Position data for words and items
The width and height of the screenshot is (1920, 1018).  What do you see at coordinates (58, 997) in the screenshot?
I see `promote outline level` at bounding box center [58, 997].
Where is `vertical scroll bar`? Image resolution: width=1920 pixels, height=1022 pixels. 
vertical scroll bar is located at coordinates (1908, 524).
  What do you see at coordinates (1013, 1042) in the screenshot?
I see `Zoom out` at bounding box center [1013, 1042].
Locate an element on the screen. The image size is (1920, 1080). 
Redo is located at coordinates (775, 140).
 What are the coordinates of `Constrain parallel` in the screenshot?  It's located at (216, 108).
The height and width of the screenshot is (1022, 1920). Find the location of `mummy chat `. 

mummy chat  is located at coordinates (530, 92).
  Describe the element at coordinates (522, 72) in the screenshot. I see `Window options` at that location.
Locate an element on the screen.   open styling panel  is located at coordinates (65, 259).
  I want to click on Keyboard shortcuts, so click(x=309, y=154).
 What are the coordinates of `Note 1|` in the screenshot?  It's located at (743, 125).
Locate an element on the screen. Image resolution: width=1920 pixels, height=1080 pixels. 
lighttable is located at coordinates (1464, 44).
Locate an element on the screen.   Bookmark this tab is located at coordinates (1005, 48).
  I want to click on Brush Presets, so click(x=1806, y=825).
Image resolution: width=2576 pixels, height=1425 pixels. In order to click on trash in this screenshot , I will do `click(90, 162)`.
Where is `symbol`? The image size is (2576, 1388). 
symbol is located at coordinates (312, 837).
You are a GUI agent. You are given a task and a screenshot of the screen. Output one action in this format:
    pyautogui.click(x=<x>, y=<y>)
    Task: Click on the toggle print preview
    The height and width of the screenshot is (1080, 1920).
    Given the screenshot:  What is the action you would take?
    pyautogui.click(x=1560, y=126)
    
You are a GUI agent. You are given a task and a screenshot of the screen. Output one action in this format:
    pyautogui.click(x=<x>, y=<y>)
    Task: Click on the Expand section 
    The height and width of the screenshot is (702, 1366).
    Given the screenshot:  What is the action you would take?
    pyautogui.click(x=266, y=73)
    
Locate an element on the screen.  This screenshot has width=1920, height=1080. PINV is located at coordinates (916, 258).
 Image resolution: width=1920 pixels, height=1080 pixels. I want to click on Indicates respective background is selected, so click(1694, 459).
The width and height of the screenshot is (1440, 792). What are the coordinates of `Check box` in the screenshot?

▶ Exercise objective
Quote all of the entries above word for word, from the first to the last.

▶ Problem solution
The width and height of the screenshot is (1920, 1018).  What do you see at coordinates (58, 997) in the screenshot?
I see `promote outline level` at bounding box center [58, 997].
Where is `vertical scroll bar`? Image resolution: width=1920 pixels, height=1022 pixels. 
vertical scroll bar is located at coordinates (1908, 524).
  What do you see at coordinates (1013, 1042) in the screenshot?
I see `Zoom out` at bounding box center [1013, 1042].
Locate an element on the screen. The image size is (1920, 1080). 
Redo is located at coordinates (775, 140).
 What are the coordinates of `Constrain parallel` in the screenshot?  It's located at (216, 108).
The height and width of the screenshot is (1022, 1920). Find the location of `mummy chat `. 

mummy chat  is located at coordinates (530, 92).
  Describe the element at coordinates (522, 72) in the screenshot. I see `Window options` at that location.
Locate an element on the screen.   open styling panel  is located at coordinates (65, 259).
  I want to click on Keyboard shortcuts, so click(x=309, y=154).
 What are the coordinates of `Note 1|` in the screenshot?  It's located at (743, 125).
Locate an element on the screen. Image resolution: width=1920 pixels, height=1080 pixels. 
lighttable is located at coordinates (1464, 44).
Locate an element on the screen.   Bookmark this tab is located at coordinates (1005, 48).
  I want to click on Brush Presets, so click(x=1806, y=825).
Image resolution: width=2576 pixels, height=1425 pixels. In order to click on trash in this screenshot , I will do `click(90, 162)`.
Where is `symbol`? The image size is (2576, 1388). 
symbol is located at coordinates (312, 837).
You are a GUI agent. You are given a task and a screenshot of the screen. Output one action in this format:
    pyautogui.click(x=<x>, y=<y>)
    Task: Click on the toggle print preview
    The height and width of the screenshot is (1080, 1920).
    Given the screenshot:  What is the action you would take?
    pyautogui.click(x=1560, y=126)
    
You are a GUI agent. You are given a task and a screenshot of the screen. Output one action in this format:
    pyautogui.click(x=<x>, y=<y>)
    Task: Click on the Expand section 
    The height and width of the screenshot is (702, 1366).
    Given the screenshot:  What is the action you would take?
    pyautogui.click(x=266, y=73)
    
Locate an element on the screen.  This screenshot has width=1920, height=1080. PINV is located at coordinates (916, 258).
 Image resolution: width=1920 pixels, height=1080 pixels. I want to click on Indicates respective background is selected, so click(1694, 459).
The width and height of the screenshot is (1440, 792). What are the coordinates of `Check box` in the screenshot?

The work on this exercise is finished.